* AIM: Reproduce the following records verbatim, everything from the line containing "This screenshot has height=379, width=978." down to the line containing "Looking at the screenshot, I should [1206, 223].", both included.

* INFORMATION SUPPLIED:

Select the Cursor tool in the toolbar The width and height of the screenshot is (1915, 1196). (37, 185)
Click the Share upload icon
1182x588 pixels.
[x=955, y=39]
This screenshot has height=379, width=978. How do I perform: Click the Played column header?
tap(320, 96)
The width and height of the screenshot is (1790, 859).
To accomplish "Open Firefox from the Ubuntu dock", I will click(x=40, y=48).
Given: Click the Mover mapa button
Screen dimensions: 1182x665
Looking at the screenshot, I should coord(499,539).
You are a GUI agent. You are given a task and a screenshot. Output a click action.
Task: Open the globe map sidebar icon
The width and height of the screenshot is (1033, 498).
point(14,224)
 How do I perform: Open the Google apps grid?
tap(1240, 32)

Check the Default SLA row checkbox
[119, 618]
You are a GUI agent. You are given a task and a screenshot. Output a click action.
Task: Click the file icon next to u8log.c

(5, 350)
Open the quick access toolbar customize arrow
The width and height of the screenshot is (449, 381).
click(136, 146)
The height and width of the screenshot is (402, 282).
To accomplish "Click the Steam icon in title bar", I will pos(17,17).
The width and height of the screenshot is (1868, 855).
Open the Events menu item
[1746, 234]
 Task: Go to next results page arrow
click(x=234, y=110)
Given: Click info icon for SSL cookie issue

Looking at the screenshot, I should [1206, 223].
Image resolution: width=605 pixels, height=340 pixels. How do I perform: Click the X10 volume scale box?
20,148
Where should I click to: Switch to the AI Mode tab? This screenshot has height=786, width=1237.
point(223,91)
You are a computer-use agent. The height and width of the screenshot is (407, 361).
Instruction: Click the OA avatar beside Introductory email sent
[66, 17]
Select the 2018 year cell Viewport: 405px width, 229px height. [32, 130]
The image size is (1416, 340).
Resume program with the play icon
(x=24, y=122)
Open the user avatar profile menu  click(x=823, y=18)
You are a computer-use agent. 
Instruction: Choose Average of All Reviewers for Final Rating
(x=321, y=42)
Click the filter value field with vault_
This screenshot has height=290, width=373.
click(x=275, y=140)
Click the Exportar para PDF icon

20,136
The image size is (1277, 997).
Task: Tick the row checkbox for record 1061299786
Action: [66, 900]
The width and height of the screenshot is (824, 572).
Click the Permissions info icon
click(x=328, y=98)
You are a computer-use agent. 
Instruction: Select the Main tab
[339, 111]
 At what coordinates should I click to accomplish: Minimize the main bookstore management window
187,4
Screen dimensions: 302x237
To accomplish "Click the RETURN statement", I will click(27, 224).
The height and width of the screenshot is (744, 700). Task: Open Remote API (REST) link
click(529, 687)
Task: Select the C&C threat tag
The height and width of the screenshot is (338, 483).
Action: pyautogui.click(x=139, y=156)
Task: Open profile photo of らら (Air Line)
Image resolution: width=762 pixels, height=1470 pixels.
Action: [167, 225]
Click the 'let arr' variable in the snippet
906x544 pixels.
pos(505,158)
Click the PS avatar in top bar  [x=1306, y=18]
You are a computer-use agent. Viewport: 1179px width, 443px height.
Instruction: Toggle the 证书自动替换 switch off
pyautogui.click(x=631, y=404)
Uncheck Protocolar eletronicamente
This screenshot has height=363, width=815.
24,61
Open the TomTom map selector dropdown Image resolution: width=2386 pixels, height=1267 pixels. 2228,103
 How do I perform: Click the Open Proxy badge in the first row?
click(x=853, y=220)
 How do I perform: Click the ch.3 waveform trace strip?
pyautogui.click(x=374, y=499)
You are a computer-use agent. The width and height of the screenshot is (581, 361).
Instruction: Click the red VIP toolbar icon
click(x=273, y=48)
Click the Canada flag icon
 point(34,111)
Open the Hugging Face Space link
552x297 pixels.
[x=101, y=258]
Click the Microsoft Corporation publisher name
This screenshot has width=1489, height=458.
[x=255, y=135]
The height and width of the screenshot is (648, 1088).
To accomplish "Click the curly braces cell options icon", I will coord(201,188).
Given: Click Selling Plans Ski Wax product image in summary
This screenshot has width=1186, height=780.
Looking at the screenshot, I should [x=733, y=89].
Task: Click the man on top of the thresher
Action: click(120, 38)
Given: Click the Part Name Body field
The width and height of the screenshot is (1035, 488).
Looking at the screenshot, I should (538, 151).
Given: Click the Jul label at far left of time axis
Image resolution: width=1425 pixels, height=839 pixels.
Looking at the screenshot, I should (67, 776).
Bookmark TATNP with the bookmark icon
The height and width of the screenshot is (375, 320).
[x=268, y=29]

* OUTPUT FOR THIS TASK:
This screenshot has height=379, width=978. How do I perform: Click the Played column header?
tap(320, 96)
The width and height of the screenshot is (1790, 859).
To accomplish "Open Firefox from the Ubuntu dock", I will click(x=40, y=48).
Given: Click the Mover mapa button
Screen dimensions: 1182x665
Looking at the screenshot, I should coord(499,539).
You are a GUI agent. You are given a task and a screenshot. Output a click action.
Task: Open the globe map sidebar icon
The width and height of the screenshot is (1033, 498).
point(14,224)
 How do I perform: Open the Google apps grid?
tap(1240, 32)

Check the Default SLA row checkbox
[119, 618]
You are a GUI agent. You are given a task and a screenshot. Output a click action.
Task: Click the file icon next to u8log.c

(5, 350)
Open the quick access toolbar customize arrow
The width and height of the screenshot is (449, 381).
click(136, 146)
The height and width of the screenshot is (402, 282).
To accomplish "Click the Steam icon in title bar", I will pos(17,17).
The width and height of the screenshot is (1868, 855).
Open the Events menu item
[1746, 234]
 Task: Go to next results page arrow
click(x=234, y=110)
Given: Click info icon for SSL cookie issue

Looking at the screenshot, I should [1206, 223].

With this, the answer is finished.